Artikel 41 VO (EU) 2024/1366

Cybersicherheitskrisenmanagement- und -reaktionspläne

(1) Innerhalb von 24 Monaten nach der Übermittlung des Berichts über die unionsweite Risikobewertung an die ACER entwickelt diese in enger Zusammenarbeit mit der ENISA, ENTSO-E, der EU-VNBO, den CS-NCA, den zuständigen Behörden, den RP-NCA, den NRB und den nationalen NIS-Behörden für das Cyberkrisenmanagement einen unionsweiten Cybersicherheitskrisenmanagement- und -reaktionsplan für den Elektrizitätssektor.

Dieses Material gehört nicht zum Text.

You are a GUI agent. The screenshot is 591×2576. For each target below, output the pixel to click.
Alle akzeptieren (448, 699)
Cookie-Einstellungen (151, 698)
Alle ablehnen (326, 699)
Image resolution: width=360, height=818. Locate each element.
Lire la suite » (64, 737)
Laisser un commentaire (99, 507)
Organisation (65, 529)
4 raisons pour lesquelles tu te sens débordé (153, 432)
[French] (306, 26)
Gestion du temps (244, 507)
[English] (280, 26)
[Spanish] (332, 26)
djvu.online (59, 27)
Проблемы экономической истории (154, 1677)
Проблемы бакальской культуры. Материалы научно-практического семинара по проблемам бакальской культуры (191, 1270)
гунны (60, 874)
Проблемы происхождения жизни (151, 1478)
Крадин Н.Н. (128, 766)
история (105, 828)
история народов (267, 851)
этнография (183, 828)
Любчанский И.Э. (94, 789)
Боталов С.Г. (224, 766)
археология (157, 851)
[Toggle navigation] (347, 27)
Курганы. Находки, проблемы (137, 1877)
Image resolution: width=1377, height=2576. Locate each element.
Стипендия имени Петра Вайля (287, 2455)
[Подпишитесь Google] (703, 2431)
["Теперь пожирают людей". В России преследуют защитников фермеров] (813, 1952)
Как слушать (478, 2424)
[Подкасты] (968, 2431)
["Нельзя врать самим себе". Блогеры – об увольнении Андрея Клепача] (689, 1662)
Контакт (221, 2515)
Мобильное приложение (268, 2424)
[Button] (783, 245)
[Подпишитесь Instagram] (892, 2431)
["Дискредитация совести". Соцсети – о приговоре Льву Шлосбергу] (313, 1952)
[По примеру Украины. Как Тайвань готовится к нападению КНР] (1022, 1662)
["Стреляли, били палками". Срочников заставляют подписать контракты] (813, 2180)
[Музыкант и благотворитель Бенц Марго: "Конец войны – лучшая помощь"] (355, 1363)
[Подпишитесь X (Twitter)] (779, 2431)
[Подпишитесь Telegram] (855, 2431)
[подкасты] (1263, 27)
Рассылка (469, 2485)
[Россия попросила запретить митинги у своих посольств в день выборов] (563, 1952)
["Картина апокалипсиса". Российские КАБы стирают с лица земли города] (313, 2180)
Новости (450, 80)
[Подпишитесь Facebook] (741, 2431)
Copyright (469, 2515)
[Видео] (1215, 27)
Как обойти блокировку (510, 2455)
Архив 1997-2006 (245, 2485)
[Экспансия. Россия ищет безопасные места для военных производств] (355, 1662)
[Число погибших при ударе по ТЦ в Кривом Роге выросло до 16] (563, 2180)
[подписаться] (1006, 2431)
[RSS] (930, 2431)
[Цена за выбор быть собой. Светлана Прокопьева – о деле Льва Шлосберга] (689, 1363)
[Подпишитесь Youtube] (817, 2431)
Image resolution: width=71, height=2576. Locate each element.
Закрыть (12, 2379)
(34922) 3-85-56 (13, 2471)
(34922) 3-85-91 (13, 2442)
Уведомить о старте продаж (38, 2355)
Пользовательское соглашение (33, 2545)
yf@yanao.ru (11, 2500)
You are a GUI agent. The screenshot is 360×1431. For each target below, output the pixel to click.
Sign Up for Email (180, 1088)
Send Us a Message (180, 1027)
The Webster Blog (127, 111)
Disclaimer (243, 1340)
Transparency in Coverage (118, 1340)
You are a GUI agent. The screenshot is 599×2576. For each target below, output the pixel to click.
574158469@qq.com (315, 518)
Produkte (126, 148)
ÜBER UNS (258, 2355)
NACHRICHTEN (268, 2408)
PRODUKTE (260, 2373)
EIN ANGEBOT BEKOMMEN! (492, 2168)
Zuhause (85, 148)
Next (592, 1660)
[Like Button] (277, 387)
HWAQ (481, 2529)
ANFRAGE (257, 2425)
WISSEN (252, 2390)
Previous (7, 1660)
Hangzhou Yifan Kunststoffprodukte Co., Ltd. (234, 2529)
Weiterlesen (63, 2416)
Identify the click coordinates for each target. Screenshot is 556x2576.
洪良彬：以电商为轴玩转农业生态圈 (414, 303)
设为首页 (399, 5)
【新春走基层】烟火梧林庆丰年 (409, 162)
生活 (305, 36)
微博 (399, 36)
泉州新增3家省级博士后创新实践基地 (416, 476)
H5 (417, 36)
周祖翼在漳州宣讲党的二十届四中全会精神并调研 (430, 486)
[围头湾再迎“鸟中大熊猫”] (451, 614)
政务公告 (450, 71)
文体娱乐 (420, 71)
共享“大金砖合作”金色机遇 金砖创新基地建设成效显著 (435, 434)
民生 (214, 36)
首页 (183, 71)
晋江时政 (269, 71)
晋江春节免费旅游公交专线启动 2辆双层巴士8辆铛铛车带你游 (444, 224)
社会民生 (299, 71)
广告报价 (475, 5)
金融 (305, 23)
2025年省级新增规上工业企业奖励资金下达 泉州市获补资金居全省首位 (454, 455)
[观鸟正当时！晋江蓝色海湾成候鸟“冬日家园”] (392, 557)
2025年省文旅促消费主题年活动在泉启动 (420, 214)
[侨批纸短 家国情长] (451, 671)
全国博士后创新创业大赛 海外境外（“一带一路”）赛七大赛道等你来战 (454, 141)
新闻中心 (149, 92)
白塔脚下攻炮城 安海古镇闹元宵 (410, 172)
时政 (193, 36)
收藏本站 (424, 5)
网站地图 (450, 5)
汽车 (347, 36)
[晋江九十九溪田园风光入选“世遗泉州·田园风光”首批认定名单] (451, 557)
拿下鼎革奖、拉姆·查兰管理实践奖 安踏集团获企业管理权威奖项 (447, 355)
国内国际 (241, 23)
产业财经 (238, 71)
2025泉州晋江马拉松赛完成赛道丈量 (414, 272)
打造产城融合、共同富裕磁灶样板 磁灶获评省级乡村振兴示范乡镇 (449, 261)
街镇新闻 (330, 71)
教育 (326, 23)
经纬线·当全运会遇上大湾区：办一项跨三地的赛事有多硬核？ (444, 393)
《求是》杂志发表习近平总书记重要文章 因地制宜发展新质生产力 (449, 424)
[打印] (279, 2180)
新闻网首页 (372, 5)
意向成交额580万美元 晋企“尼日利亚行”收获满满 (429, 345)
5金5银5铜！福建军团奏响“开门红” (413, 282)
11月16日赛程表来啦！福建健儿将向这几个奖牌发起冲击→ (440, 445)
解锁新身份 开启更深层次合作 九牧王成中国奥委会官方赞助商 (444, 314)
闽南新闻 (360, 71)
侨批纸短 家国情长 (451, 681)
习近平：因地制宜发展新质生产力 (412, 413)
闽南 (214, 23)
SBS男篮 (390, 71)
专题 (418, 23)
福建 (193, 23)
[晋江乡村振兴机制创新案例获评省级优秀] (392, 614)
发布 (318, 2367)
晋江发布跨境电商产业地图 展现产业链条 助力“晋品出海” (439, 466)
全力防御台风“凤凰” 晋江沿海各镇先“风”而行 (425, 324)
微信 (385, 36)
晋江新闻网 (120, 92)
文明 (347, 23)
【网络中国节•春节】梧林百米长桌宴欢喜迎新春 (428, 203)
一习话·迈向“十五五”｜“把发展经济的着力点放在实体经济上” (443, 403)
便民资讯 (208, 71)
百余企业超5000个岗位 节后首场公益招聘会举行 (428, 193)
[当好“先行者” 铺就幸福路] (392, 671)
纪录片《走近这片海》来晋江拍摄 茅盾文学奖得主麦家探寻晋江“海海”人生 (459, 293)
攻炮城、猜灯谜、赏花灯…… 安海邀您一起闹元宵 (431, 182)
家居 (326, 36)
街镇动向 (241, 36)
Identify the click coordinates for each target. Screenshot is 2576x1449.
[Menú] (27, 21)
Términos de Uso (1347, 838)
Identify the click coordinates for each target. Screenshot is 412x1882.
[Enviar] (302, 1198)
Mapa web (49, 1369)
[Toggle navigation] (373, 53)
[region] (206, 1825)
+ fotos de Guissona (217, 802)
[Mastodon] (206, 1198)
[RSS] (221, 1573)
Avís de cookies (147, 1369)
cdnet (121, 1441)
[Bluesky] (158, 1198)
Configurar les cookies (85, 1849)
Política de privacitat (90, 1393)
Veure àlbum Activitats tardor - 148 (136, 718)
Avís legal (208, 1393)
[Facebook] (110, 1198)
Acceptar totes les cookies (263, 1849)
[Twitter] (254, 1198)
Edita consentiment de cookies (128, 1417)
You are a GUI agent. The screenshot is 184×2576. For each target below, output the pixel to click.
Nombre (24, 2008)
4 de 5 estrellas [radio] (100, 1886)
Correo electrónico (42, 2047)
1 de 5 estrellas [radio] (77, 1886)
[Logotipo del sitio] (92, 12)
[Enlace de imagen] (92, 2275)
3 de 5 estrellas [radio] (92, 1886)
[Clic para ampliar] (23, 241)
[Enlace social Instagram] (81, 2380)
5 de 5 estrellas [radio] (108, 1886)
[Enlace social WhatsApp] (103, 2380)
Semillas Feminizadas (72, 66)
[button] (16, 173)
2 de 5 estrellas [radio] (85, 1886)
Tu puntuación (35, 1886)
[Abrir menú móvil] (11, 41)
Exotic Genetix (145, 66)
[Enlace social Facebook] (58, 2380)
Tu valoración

(2) Innerhalb von 12 Monaten nach der Ausarbeitung des unionsweiten Cybersicherheitskrisenmanagement- und -reaktionsplans für den Elektrizitätssektor gemäß Absatz 1 durch die ACER erstellt jede zuständige Behörde einen nationalen Cybersicherheitskrisenmanagement- und -reaktionsplan für grenzüberschreitende Stromflüsse unter Berücksichtigung des unionsweiten Cybersicherheitskrisenmanagement- und -reaktionsplans für den Elektrizitätssektor und des gemäß Artikel 10 der Verordnung (EU) 2019/941 erstellten nationalen Risikovorsorgeplans. Dieser Plan muss mit dem Plan für die Reaktion auf Cybersicherheitsvorfälle großen Ausmaßes und Krisen gemäß Artikel 9 Absatz 4 der Richtlinie (EU) 2022/2555 im Einklang stehen. Die zuständige Behörde stimmt sich mit den Einrichtungen mit kritischen oder erheblichen Auswirkungen sowie mit der RP-NCA in ihrem Mitgliedstaat ab.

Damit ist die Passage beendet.